What is expected:
The lines needed are those below that contain the word "profile"; copy each one.

(Records contained in a dataset)
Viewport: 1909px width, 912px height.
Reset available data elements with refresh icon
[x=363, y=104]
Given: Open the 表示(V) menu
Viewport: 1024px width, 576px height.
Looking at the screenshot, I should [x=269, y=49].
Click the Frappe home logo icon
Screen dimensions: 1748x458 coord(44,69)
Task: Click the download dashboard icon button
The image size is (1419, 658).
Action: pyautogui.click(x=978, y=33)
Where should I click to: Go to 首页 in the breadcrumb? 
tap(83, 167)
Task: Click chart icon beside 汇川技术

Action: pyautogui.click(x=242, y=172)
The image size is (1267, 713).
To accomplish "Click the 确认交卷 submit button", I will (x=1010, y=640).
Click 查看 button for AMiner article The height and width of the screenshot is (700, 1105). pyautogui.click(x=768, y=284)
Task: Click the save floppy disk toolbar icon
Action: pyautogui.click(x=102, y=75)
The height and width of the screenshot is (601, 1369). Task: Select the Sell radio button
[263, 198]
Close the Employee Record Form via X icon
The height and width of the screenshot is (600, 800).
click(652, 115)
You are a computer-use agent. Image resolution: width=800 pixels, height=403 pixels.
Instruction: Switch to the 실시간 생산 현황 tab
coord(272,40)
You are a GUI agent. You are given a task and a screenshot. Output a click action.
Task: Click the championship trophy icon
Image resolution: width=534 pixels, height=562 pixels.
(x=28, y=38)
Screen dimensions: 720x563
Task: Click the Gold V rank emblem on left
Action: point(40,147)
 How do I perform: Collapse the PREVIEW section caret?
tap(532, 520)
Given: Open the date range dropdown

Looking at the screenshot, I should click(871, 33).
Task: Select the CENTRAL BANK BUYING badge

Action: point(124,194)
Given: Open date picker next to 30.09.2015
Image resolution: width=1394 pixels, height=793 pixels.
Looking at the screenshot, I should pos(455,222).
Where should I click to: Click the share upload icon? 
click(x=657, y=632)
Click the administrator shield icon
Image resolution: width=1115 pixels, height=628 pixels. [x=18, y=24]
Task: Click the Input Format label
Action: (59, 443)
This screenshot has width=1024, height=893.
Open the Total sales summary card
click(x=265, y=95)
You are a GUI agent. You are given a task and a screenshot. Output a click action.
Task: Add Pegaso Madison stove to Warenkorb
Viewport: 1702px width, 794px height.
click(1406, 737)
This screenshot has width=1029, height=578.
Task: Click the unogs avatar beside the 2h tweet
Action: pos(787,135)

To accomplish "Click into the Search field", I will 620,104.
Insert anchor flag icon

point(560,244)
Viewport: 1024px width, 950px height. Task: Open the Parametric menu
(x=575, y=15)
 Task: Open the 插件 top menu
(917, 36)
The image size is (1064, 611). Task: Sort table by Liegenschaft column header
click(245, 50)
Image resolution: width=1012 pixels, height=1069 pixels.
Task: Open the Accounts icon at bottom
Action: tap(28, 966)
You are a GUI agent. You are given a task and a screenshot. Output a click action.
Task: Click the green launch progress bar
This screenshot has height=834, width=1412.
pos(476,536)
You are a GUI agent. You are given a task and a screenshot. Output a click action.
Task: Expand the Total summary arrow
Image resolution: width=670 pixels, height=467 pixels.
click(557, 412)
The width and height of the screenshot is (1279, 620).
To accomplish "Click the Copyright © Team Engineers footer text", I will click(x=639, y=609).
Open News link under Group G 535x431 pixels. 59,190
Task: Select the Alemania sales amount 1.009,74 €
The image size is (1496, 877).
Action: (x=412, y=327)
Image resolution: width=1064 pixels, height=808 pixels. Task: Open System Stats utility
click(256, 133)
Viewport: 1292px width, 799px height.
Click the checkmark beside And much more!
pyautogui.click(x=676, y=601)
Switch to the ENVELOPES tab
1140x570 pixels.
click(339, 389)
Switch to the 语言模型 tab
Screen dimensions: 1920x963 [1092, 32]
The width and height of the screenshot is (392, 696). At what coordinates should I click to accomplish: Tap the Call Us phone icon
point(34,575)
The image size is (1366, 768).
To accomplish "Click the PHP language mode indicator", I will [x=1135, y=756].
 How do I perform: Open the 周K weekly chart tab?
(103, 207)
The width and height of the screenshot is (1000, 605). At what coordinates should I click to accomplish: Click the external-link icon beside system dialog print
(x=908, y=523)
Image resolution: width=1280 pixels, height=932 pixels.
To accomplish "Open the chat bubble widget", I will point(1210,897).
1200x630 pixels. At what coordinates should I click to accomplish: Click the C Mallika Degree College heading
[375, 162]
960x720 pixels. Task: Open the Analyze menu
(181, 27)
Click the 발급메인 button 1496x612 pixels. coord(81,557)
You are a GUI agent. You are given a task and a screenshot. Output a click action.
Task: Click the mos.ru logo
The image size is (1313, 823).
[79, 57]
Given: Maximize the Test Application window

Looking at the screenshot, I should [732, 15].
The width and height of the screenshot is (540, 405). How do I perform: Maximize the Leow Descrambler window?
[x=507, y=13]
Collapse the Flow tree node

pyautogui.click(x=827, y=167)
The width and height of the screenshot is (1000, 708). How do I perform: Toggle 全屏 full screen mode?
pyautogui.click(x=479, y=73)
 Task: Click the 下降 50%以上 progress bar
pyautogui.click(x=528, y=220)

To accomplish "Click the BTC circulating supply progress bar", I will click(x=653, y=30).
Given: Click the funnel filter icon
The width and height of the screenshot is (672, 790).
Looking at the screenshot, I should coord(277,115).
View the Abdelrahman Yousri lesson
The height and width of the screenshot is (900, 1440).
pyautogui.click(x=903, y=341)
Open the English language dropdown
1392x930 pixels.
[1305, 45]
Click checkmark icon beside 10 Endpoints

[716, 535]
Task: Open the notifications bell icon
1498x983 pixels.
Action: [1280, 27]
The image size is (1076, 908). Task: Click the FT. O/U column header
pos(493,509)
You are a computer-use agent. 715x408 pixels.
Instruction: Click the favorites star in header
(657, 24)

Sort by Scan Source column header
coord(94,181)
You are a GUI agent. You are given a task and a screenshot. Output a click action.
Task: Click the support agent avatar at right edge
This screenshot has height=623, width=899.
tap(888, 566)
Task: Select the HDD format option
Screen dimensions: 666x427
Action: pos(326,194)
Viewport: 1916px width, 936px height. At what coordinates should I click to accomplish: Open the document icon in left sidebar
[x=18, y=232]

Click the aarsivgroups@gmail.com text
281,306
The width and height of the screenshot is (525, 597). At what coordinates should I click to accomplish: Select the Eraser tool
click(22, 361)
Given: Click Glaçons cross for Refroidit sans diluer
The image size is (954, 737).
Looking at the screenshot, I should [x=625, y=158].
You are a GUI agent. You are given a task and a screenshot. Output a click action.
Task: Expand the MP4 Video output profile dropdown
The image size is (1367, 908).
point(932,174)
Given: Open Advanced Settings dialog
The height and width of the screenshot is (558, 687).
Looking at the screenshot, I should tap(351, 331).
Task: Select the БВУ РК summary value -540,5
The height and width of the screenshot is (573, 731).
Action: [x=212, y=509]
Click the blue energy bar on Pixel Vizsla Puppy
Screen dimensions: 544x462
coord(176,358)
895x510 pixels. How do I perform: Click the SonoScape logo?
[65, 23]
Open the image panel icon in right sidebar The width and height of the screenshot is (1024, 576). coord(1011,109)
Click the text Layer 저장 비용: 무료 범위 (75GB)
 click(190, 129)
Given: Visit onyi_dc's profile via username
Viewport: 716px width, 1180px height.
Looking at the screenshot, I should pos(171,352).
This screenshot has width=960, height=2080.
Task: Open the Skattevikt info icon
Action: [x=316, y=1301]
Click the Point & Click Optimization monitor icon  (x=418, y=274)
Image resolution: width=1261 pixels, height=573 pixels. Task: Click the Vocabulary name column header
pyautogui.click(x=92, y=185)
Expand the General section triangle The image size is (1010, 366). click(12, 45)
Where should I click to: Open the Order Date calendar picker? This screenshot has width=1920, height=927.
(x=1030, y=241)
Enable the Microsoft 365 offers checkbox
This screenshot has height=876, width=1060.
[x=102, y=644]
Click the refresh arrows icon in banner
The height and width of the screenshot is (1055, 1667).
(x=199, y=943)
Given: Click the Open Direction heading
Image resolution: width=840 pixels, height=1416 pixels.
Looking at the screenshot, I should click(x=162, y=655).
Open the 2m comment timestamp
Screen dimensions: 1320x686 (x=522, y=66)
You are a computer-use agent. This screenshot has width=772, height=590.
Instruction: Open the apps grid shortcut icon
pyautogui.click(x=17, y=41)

Exercise solution:
Task: Expand the MP4 Video output profile dropdown
Given: Visit onyi_dc's profile via username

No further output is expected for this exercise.